When it comes to video games the same decision is inevitable: Should the developer keep making the same game with slight changes and polish to please their existing audience, or is it time to branch out and rewrite the script so that new path is forged reaches a new audience?
It should come as no surprise that after 11 main games and 17 spin-offs that have has netted Ubisoft over 140 million sales, that this year’s incarnation is sticking to the battle-tested Assassin’s Creed formula that games such as Origins and Odyssey have pioneered.
However, this time you are not leaping over Venetian buildings or climbing the sails of ships on the high sea. Now you’re in jolly old England, in the time of the Viking invasion and occupation. If you’ve ever watched the TV series Vikings then you will know that the Vikings managed to land in England in 793 AD and that their presence lasted until 1066 AD, so for nearly 300 years the English and Vikings lived together and were not always enemies.
This is where we join the story as Eivor, leader of a clan of Norsemen who are working with their friends to bring peace, happiness and a safe future for everyone in the region. As is usual with Assassin’s Creed games, the lore and stories are well fleshed out and engaging.
For my hands-on I started with an assault in East Anglia. The objective was to take my longboat and my clan upriver to a fort that had been overrun. If we were able to take control of the fort and blow the horn on top of the highest tower, then the local villagers would know we were on their side and they would join our quest to rid the land of the forces of Wessex, thus aiding us in returning the rightful heir of East Anglia to the throne.
The combat controls in Assassin’s Creed: Valhalla have been updated to enable a more detailed fighting experience along with the options of two-handed weapons and even the dual-wielding of axes and the like. If you’ve played Origins or Odyssey, you’ll be more than familiar with this system by now. You have your standard attacks along with the ability to launch heavy and ranged attacks using the bumpers as before.
Unfortunately, as this hands-on was being done remotely and the fighting controls of Assassin’s Creed are so intricate, it did become very difficult to truly get to grips with the speed required to shield and respond quickly to multiple enemies, as I was experiencing pretty bad lag at times. This made the more difficult, and fun, sections of the hands-on virtually impossible to complete.
This is by no means a fault of the game itself but it did make me wonder how, and if, the games would ever work on streaming platforms like Google Stadia where the lag isn’t bad but is impossible to remove completely.
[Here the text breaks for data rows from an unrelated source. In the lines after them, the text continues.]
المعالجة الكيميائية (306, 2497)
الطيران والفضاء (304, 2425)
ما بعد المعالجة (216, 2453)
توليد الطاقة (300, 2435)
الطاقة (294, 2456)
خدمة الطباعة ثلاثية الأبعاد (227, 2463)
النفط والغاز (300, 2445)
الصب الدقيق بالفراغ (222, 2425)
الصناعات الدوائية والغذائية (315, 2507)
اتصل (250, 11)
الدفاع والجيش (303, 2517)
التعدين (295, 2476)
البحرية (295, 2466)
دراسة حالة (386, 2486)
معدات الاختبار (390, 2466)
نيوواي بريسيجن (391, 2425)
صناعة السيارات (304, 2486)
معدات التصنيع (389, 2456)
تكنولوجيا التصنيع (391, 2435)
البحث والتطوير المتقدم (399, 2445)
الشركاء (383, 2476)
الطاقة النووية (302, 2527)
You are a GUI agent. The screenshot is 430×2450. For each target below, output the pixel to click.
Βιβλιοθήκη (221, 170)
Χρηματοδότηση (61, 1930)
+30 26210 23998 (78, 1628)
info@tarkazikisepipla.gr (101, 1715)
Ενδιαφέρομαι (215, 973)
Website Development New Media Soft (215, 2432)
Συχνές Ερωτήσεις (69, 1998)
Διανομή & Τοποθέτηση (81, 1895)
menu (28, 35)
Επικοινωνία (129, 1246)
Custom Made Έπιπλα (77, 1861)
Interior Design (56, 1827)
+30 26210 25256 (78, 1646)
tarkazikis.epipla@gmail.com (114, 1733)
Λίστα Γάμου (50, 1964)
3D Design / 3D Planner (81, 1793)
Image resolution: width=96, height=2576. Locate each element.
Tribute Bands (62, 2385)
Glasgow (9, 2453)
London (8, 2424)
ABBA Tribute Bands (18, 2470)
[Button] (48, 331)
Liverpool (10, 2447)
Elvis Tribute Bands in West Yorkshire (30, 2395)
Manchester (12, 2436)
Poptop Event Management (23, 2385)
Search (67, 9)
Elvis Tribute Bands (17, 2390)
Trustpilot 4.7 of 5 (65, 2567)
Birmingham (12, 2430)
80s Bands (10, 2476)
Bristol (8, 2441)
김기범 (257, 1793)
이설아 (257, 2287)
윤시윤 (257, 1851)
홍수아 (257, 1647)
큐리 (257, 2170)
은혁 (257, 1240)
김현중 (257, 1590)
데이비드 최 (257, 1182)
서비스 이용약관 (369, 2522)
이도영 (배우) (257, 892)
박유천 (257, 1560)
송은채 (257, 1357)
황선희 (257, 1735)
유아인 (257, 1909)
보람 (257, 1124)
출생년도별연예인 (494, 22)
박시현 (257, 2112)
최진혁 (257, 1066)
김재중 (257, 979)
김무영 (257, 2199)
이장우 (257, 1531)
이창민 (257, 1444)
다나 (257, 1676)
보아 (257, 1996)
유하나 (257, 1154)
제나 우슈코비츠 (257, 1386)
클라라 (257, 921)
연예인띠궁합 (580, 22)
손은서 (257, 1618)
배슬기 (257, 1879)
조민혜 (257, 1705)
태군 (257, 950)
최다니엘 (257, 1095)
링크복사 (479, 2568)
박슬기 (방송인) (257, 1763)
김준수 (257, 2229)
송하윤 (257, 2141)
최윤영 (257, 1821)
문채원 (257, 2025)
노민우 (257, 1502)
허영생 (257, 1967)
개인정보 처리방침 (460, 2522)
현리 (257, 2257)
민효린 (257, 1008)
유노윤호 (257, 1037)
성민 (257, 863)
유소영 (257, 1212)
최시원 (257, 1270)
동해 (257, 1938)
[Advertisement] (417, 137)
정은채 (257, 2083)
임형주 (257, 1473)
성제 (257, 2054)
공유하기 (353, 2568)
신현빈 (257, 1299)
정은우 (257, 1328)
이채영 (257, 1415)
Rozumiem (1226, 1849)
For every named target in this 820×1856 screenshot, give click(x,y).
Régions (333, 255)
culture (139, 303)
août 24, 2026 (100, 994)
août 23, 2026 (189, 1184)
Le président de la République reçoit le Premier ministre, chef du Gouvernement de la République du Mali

Watching my hands-on helper take control and quickly swap between shielding, attacking and then using range attacks to utilise the environment in a multitude of ways to turn the tide of the battle was exhilarating and frustrating in equal measures. The thrill of being able to turn what are very large battles in your favour by using deep gameplay controls is something I wished I could experience but I just couldn’t chain the same sort of moves together with the lag that we were experiencing.
However after completing the assault and a subsequent raid, which is similar to the assaults but on a much larger scale with a much bigger variety of enemies, I moved onto the standard open-world experience of Assassin’s Creed and this is where I really started to enjoy the game more.
Riding around the massive open world and interacting with the hundreds of NPC’s dotted around really immersed me within the experience. From following the main story plot which led me down into an underground abandoned maze dotted with occult ornaments and letters, all this detail gave me an insight into the horrific things that had gone on. Helping out random strangers such as the little girl who was practicing to become a horse whisperer, who actually just turned out to be a thief, also reminded me how treacherous these lands could be.
I found the open world to be alive with possibilities and lore and while I only had a few hours with the game you can quickly pick up that it’s a timesink of note with its various side-quests and mysteries that await players.
Generally when thinking of 50+ hour games, you don’t really worry too much about replayability but in my short time in Assassin’s Creed Valhalla I got some insight into how you approach the game and that does really change how the story plays out. In the large raid I played through at the end, I was given a choice of whether to kill or arrest the boss at the end of the battle. At the request of the rightful heir to the throne, I showed mercy (against my better judgement), and he was arrested and held for trial.
Then a little while later whilst attending a wedding, he broke free and started attacking the guests and I had to protect the new King and Queen by taking him out. Which left me wondering: What would have happened if I had executed him on top of the castle earlier?
From my short experience with Assassin’s Creed: Valhalla, and excluding our technical struggles, I can quite confidently say that if you’re a fan of the Assassin’s Creed franchise and are looking forward to jumping back into a familiar game with new lore and environments, then you’re going to love Valhalla. Ubisoft has taken a successful formula and polished it further, adding some new things to the pot. You will instantly know that this is an Assassin’s Creed game, even if Vikings are not the first thing I think of when I think of assassins.